Vi vitórias e derrotas de Paula, nas equipes de Campinas e Osasco, e de Janeth, por Santo André. Estive presencialmente nos ginásios, fosse no Tênis Clube, no José Liberatti ou no Pedro Dell’Antonia.
Vi, também a poucos metros de distância, da tribuna de imprensa, ambas com o uniforme da seleção brasileira, Paula a camisa 8 às costas, Janeth com a 9, as duas com as habituais faixas na cabeça, em Copa América (1997, em São Paulo) e/ou em Mundial (1998, na Alemanha).
Hortência, a quem só vi em um ginásio, o do Ibirapuera, em 1993, como espectador, quando ela e Paula jogaram juntas pela “imbatível” Ponte Preta, usava costumeiramente a camisa 4 (e, no visual, rabo de cavalo).
Acompanhei, em 2000, a entrevista a jornalistas em que uma chorosa Paula anunciou a aposentadoria e na qual, ao comentar sobre seu maior rival no basquete, sentenciou: “Foram todos os times em que a Hortência jogou”.

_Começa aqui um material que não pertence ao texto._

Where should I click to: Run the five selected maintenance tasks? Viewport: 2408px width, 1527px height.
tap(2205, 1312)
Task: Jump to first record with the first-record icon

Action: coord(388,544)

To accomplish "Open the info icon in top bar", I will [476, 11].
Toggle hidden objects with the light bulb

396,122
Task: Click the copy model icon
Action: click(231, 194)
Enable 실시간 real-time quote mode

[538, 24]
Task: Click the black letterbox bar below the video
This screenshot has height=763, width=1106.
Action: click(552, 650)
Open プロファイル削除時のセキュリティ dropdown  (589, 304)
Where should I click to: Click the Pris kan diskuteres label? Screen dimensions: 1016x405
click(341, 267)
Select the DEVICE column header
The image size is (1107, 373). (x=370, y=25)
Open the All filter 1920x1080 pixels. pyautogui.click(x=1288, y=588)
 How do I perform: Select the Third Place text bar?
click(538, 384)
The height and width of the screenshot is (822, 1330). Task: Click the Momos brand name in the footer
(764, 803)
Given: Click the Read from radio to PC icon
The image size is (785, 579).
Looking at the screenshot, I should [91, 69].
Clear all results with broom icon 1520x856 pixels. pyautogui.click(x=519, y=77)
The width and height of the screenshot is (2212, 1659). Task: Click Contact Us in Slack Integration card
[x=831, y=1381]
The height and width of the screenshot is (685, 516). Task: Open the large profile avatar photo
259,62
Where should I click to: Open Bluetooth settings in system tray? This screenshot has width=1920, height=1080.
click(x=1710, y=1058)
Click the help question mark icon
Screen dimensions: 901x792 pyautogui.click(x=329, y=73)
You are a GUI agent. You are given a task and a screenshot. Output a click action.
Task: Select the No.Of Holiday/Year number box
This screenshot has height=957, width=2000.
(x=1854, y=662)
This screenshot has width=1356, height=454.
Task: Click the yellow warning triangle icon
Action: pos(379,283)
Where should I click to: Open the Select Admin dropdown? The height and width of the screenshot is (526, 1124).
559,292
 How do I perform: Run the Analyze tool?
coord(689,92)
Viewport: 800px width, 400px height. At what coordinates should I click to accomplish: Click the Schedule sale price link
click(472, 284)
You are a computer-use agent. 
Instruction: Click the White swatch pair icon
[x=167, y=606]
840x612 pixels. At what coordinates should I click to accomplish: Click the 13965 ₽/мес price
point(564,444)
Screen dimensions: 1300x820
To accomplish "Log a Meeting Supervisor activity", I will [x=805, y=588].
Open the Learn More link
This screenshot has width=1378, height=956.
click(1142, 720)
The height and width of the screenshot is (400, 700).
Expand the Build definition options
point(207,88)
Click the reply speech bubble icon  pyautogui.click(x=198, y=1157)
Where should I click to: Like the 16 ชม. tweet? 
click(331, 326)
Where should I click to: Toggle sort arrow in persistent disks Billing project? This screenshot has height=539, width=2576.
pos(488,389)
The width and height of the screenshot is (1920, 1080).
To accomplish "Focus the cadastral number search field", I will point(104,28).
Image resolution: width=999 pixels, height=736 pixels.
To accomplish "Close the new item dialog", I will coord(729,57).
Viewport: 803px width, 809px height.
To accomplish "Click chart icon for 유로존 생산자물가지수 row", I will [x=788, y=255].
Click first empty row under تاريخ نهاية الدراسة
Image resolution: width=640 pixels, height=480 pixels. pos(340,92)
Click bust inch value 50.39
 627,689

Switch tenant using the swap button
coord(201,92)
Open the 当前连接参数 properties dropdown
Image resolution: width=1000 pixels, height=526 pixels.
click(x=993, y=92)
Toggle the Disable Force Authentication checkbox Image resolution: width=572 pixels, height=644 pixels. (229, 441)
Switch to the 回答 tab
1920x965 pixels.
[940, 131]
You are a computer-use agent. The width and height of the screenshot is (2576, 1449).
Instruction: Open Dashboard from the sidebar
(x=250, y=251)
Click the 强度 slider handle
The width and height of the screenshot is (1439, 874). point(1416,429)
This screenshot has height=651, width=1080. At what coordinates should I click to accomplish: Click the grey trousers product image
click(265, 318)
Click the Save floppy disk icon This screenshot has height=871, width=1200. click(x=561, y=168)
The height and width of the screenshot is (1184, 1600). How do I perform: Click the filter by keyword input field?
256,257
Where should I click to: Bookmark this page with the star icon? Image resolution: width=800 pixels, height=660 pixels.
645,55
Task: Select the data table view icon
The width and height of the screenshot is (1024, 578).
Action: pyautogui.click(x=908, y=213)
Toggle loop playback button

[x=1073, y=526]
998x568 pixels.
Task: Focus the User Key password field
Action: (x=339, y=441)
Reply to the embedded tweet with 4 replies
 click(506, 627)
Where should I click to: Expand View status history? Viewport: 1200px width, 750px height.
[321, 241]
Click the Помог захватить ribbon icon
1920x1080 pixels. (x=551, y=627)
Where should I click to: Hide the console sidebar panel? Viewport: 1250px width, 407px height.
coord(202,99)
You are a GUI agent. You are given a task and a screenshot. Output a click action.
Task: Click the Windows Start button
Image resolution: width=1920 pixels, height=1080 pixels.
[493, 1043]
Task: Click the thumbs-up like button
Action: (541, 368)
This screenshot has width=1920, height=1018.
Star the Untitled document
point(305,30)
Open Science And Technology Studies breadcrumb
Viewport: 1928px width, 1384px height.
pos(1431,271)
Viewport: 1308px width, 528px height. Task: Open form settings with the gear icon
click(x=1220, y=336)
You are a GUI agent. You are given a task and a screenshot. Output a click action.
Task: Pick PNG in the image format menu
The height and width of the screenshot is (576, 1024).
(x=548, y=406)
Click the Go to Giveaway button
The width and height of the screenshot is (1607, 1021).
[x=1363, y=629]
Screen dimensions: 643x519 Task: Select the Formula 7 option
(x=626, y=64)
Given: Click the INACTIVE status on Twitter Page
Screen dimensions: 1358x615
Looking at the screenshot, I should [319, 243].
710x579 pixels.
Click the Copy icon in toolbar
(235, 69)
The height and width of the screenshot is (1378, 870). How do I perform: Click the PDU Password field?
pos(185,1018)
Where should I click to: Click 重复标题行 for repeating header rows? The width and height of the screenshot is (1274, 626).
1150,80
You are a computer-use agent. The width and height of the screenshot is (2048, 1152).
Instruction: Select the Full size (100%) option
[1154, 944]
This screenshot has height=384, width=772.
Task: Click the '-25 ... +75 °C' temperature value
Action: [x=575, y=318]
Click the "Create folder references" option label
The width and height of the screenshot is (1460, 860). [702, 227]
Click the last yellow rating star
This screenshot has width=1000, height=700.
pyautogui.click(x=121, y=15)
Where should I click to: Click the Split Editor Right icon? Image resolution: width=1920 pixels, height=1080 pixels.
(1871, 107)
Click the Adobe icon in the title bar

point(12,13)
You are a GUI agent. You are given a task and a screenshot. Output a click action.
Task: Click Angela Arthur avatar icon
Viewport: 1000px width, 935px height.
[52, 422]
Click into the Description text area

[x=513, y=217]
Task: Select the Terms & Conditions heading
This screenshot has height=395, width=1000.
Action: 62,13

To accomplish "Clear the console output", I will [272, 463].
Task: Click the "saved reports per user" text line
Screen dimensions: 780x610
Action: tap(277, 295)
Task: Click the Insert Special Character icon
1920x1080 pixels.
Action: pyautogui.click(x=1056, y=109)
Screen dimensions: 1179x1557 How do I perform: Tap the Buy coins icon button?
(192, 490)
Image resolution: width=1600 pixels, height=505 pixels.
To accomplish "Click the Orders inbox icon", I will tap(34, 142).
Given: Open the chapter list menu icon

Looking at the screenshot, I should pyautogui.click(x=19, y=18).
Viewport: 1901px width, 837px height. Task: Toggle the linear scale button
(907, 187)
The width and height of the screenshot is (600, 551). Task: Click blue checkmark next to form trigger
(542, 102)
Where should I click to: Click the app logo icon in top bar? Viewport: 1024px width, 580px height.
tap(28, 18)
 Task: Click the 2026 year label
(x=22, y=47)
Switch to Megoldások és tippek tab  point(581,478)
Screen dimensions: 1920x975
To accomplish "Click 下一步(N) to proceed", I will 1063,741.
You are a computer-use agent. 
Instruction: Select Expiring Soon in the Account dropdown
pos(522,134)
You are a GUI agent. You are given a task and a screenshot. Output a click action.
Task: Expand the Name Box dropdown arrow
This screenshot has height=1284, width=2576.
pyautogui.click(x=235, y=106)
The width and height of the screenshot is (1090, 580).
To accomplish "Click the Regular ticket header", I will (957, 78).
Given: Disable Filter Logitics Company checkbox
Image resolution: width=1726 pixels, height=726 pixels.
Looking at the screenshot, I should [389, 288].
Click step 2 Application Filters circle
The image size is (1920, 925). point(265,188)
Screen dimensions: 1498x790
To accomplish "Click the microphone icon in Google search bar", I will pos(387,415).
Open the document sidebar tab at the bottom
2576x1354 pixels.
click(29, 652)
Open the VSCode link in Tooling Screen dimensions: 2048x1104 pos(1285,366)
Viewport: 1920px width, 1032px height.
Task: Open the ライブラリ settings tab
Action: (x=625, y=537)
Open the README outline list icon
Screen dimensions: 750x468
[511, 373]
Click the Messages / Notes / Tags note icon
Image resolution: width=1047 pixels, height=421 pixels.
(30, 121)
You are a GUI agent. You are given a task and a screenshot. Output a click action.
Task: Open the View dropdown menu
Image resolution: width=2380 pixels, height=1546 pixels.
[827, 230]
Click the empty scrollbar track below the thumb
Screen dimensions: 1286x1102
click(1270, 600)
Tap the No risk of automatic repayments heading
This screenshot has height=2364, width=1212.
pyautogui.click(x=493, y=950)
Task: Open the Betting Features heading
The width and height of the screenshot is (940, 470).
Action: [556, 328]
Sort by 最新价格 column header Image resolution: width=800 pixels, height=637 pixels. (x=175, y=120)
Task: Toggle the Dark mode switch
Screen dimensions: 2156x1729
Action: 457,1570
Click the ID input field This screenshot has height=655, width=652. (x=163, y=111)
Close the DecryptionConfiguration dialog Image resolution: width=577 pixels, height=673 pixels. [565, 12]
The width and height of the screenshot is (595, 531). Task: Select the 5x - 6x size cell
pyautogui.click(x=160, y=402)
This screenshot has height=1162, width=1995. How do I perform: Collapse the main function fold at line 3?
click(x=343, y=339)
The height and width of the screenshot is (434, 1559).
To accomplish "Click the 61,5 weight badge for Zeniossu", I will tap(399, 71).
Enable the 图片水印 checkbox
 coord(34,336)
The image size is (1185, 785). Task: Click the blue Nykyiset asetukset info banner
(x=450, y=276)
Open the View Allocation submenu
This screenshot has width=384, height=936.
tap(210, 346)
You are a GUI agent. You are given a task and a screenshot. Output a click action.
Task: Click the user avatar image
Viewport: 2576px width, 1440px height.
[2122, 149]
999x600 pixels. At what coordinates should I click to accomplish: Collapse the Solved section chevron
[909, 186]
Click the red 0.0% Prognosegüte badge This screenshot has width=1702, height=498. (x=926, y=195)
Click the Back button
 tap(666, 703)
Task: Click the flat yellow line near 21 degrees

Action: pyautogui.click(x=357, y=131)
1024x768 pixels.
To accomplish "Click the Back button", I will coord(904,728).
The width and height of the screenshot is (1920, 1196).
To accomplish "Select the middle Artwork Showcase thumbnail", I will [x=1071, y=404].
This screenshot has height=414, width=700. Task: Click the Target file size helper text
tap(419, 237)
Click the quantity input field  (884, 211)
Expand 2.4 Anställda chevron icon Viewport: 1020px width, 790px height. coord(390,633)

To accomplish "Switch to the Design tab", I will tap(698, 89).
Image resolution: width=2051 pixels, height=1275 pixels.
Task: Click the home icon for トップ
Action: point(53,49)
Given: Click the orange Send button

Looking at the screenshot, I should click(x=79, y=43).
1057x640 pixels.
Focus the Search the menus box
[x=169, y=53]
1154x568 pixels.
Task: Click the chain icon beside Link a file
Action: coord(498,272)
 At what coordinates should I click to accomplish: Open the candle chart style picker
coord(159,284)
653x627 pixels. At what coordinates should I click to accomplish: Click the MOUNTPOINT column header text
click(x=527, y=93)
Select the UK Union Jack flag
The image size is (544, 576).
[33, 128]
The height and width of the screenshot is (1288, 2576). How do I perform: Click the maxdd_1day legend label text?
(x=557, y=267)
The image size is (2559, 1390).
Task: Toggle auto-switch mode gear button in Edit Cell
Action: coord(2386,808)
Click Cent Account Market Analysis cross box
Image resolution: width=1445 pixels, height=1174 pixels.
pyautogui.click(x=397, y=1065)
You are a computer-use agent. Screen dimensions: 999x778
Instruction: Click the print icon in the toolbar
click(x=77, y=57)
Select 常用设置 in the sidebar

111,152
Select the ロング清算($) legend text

São lembranças e detalhes que ficam guardados, que para sempre ficarão, junto com a certeza de que elas (Hortência, Paula e Janeth) foram, com todo respeito à geração bicampeã pan-americana (em 1967, no Canadá, e 1971, na Colômbia) e bronze no Mundial de 1971 (no Brasil), as mais admiráveis basquetebolistas que o Brasil já teve.